Krótkie zadanie A: Jakimi dwoma wyrazami według recenzji można by zastąpić imię i nazwisko Ed Gein?

Fragment tekstu:

Max Czornyj - Ed Gein - recenzja

by - 21:39:00

Czyż nie potrzeba geniuszu, aby podsumować zwichrowany sposób postrzegania otoczenia przez oderwanego od rzeczywistości psychopatę jednym celnym zdaniem: “Kiedy ma się prawie trzydzieści lat, nie zna się świata, lecz wierzy w bezgraniczne dobro rodziców, do głowy przychodzą dziwne pytania”? Potrzeba. Alternatywnie można też nazywać się Max Czornyj, być literackim Maestro zbrodni i zaproponować wymagającym czytelnikom, przepadającym za lekturami spod ciemnej gwiazdy, kolejną mrożącą krew w żyłach i dopracowaną w każdym najmniejszym detalu propozycję, stanowiącą udaną próbę wniknięcia w umysł mordercy... a może tylko kogoś, kto widział teraźniejszość w zupełnie innych barwach niż wszyscy. Gdzie przebiega granica między szaleństwem a istotą zła? Co stanie się, jeśli ścieżki tych dwóch niematerialnych bytów przetną się w tym samym punkcie, nomen omen, materializując się w jednej makabresce – lub ich szeregu? Na te pytania odpowiedzi próbuje udzielić Mistrz mroku w swojej najnowszej, opartej na faktach książce, zatytułowanej prosto i przerażająco: “Ed Gein”. Gdyby to imię i nazwisko występowały oddzielnie, z pewnością nie budziłyby grozy ani negatywnych skojarzeń. Postawione obok siebie, równie dobrze mogłyby zostać zastąpione dwoma innymi wyrazami: DIABELSKI KRAWIEC. 

- Niczego o mnie nie wiecie - szepczę.” 

Pochodzisz z religijnej rodziny, która w kościele bywa kilka razy w tygodniu. Pracującemu w sklepie ojcu, nocami dorabiającemu jako grabarz, zdarza się zgrzeszyć - napatrzywszy się na różne dziwy, czasem zagląda do kieliszka. Matka jawi Ci się zaś jako istota święta, wiodąca w domu prym i zarządzająca familią. To ona od najmłodszych lat wpaja Ci, by nigdy nikomu nie ufać, jako że w ludziach tkwi zło. Dzięki niej wiesz, że najgorsze są kobiety; ladacznice, wodzące mężczyzn na pokuszenie. Robisz wszystko, by przypodobać się jej i Bogu - przecież tak trzeba.

Dane do zadania:
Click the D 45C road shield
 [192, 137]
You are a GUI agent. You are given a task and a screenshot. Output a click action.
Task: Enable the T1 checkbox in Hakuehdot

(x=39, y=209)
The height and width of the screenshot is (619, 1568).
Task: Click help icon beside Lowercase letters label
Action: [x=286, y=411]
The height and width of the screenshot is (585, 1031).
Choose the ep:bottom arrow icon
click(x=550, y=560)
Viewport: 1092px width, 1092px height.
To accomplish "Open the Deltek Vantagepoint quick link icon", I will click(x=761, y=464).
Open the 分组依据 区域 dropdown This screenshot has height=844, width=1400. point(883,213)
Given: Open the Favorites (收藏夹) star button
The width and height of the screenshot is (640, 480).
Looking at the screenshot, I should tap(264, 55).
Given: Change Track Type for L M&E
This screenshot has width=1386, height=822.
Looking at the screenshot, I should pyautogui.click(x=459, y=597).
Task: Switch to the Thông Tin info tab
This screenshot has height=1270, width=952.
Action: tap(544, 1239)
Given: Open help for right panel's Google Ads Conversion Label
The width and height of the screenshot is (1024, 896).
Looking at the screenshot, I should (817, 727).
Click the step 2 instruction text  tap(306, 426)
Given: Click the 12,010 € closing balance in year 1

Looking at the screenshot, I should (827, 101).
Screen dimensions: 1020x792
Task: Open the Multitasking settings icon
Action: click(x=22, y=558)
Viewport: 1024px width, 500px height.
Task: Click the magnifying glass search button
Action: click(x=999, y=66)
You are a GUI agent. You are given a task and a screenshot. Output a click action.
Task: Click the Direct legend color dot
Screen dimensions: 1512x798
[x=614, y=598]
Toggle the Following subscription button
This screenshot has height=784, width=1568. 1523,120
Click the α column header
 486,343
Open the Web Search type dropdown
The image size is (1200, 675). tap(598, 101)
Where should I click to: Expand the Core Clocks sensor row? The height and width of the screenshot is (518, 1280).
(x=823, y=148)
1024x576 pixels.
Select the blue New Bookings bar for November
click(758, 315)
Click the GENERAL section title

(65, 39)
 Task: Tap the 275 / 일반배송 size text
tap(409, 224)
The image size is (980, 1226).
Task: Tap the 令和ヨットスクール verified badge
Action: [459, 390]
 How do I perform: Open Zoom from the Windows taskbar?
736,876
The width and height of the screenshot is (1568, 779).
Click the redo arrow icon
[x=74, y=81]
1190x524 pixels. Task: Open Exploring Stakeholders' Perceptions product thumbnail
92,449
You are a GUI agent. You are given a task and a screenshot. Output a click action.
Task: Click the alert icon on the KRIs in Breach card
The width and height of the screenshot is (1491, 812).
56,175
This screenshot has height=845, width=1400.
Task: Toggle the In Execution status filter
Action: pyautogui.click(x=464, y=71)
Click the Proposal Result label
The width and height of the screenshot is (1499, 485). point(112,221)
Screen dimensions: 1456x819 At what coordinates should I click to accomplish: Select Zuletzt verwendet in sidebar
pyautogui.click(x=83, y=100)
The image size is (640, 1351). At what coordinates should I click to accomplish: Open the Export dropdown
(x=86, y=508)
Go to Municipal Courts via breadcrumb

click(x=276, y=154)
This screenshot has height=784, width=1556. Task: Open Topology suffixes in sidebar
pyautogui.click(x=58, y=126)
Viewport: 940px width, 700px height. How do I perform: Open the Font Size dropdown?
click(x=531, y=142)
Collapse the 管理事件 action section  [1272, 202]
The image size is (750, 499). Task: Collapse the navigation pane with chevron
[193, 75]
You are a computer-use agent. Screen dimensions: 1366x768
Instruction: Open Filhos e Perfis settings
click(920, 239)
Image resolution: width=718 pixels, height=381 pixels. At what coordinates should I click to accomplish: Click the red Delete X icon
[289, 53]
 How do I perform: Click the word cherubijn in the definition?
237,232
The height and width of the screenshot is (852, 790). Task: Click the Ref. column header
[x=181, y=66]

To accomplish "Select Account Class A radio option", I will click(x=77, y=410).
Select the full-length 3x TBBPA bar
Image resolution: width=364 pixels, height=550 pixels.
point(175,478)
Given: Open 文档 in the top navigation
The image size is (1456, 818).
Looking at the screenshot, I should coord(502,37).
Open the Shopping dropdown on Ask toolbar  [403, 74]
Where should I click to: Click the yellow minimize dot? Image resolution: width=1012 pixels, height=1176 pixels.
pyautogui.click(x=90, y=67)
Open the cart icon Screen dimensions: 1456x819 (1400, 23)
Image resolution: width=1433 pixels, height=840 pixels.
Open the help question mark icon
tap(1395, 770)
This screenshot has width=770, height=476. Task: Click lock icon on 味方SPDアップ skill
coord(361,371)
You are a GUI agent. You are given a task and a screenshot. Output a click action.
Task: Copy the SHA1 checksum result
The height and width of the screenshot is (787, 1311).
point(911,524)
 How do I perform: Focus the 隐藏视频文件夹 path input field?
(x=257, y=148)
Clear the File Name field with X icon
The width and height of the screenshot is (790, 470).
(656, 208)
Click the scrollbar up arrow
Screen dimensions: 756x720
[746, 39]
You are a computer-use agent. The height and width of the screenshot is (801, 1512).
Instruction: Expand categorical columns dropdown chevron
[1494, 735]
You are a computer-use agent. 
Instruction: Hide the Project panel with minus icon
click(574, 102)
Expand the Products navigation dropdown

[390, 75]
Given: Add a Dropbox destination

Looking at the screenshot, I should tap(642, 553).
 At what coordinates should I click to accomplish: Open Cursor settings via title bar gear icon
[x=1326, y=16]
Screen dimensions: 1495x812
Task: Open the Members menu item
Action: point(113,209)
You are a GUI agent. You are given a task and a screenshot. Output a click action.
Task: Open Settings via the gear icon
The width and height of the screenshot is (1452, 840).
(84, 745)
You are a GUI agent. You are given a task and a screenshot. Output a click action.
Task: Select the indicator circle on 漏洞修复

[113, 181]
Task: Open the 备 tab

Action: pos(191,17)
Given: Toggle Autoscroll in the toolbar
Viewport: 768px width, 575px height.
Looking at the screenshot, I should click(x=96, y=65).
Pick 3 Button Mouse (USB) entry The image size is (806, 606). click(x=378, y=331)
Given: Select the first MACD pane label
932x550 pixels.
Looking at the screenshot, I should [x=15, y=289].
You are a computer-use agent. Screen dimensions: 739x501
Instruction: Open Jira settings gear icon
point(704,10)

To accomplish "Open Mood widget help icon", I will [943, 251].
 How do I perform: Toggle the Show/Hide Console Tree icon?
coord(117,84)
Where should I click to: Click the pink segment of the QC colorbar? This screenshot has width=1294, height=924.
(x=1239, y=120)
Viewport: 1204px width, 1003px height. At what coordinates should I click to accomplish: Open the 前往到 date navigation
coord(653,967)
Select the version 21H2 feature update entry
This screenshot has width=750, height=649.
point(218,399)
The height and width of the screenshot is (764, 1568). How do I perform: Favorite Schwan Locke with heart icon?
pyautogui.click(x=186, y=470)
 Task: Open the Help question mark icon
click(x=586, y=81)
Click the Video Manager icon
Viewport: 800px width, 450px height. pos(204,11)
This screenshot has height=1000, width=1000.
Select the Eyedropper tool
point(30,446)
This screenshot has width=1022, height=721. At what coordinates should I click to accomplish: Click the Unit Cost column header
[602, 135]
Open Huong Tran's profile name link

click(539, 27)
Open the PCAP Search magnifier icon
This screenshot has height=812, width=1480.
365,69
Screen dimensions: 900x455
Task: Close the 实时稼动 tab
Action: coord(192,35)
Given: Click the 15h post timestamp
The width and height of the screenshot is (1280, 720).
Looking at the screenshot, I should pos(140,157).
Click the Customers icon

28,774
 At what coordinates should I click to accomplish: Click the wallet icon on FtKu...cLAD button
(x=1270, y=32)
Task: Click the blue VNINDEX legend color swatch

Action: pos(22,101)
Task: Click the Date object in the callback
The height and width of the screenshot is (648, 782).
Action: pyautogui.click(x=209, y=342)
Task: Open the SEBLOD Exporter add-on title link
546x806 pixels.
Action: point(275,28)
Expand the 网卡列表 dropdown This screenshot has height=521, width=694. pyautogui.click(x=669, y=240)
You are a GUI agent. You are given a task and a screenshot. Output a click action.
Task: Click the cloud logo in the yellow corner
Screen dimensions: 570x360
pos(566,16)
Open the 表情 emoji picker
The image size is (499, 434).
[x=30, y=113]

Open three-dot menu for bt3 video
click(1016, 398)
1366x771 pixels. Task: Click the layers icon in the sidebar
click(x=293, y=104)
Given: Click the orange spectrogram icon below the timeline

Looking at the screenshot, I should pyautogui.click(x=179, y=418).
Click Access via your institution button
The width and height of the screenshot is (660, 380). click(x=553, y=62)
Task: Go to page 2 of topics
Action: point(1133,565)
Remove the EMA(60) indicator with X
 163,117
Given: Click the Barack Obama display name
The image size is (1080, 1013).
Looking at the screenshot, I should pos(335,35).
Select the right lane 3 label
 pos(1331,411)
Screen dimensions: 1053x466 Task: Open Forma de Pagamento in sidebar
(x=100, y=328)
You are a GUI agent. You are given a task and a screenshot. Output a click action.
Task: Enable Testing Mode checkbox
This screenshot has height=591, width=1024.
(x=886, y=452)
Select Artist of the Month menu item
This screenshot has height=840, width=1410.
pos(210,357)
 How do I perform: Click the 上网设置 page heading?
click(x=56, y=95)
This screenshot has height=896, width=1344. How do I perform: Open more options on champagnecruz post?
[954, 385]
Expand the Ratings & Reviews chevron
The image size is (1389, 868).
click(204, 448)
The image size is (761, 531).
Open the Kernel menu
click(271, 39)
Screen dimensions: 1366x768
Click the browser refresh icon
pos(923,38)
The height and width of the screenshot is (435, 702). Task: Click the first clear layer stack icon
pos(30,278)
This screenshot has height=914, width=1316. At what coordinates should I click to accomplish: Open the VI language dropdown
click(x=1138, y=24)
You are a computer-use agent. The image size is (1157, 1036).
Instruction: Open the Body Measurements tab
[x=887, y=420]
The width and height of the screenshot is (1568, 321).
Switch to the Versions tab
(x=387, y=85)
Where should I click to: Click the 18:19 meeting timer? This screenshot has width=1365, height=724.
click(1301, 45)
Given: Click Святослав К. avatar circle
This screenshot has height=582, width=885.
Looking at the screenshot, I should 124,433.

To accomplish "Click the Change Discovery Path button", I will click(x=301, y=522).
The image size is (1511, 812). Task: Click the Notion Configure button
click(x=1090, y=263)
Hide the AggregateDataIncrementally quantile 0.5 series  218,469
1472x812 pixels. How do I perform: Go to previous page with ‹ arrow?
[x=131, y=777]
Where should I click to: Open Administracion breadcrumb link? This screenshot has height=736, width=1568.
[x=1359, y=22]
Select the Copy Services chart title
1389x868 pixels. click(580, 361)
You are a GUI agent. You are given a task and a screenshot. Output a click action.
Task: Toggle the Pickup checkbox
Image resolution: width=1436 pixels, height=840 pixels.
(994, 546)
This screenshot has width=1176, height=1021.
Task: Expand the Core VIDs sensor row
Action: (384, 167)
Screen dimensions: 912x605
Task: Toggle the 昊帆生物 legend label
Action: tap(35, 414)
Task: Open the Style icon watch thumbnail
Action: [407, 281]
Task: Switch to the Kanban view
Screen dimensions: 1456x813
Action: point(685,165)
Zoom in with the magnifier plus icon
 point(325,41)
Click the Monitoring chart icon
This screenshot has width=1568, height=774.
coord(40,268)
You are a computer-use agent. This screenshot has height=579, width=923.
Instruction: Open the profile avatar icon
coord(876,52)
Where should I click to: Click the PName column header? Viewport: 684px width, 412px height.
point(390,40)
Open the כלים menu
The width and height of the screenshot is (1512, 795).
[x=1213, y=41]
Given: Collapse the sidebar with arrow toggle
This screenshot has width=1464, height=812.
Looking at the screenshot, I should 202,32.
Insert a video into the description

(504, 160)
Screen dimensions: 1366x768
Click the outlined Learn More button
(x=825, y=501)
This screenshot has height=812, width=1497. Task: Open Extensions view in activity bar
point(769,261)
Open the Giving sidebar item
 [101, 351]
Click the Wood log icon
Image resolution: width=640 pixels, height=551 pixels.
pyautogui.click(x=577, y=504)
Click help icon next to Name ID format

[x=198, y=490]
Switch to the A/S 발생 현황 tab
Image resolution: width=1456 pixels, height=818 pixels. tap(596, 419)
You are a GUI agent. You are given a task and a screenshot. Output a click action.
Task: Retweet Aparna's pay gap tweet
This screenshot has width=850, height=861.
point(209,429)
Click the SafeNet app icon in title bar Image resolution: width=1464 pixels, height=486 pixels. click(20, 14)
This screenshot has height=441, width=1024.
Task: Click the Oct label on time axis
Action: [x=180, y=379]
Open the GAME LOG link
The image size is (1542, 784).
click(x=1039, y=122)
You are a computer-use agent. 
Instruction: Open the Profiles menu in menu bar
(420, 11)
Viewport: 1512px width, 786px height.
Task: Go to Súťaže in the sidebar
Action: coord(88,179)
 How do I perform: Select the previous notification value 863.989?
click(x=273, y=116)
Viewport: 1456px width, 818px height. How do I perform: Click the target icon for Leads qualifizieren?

Krótkie zadanie B: Przepisz wiernie wiersze z rekordów, zaczynając od wiersza z "Open three-dot menu for bt3 video", a kończąc na wierszu z "click(x=1138, y=24)".

Pełna odpowiedź A: DIABELSKI KRAWIEC.

Pełna odpowiedź B:
Open three-dot menu for bt3 video
click(1016, 398)
1366x771 pixels. Task: Click the layers icon in the sidebar
click(x=293, y=104)
Given: Click the orange spectrogram icon below the timeline

Looking at the screenshot, I should pyautogui.click(x=179, y=418).
Click Access via your institution button
The width and height of the screenshot is (660, 380). click(x=553, y=62)
Task: Go to page 2 of topics
Action: point(1133,565)
Remove the EMA(60) indicator with X
 163,117
Given: Click the Barack Obama display name
The image size is (1080, 1013).
Looking at the screenshot, I should pos(335,35).
Select the right lane 3 label
 pos(1331,411)
Screen dimensions: 1053x466 Task: Open Forma de Pagamento in sidebar
(x=100, y=328)
You are a GUI agent. You are given a task and a screenshot. Output a click action.
Task: Enable Testing Mode checkbox
This screenshot has height=591, width=1024.
(x=886, y=452)
Select Artist of the Month menu item
This screenshot has height=840, width=1410.
pos(210,357)
 How do I perform: Click the 上网设置 page heading?
click(x=56, y=95)
This screenshot has height=896, width=1344. How do I perform: Open more options on champagnecruz post?
[954, 385]
Expand the Ratings & Reviews chevron
The image size is (1389, 868).
click(204, 448)
The image size is (761, 531).
Open the Kernel menu
click(271, 39)
Screen dimensions: 1366x768
Click the browser refresh icon
pos(923,38)
The height and width of the screenshot is (435, 702). Task: Click the first clear layer stack icon
pos(30,278)
This screenshot has height=914, width=1316. At what coordinates should I click to accomplish: Open the VI language dropdown
click(x=1138, y=24)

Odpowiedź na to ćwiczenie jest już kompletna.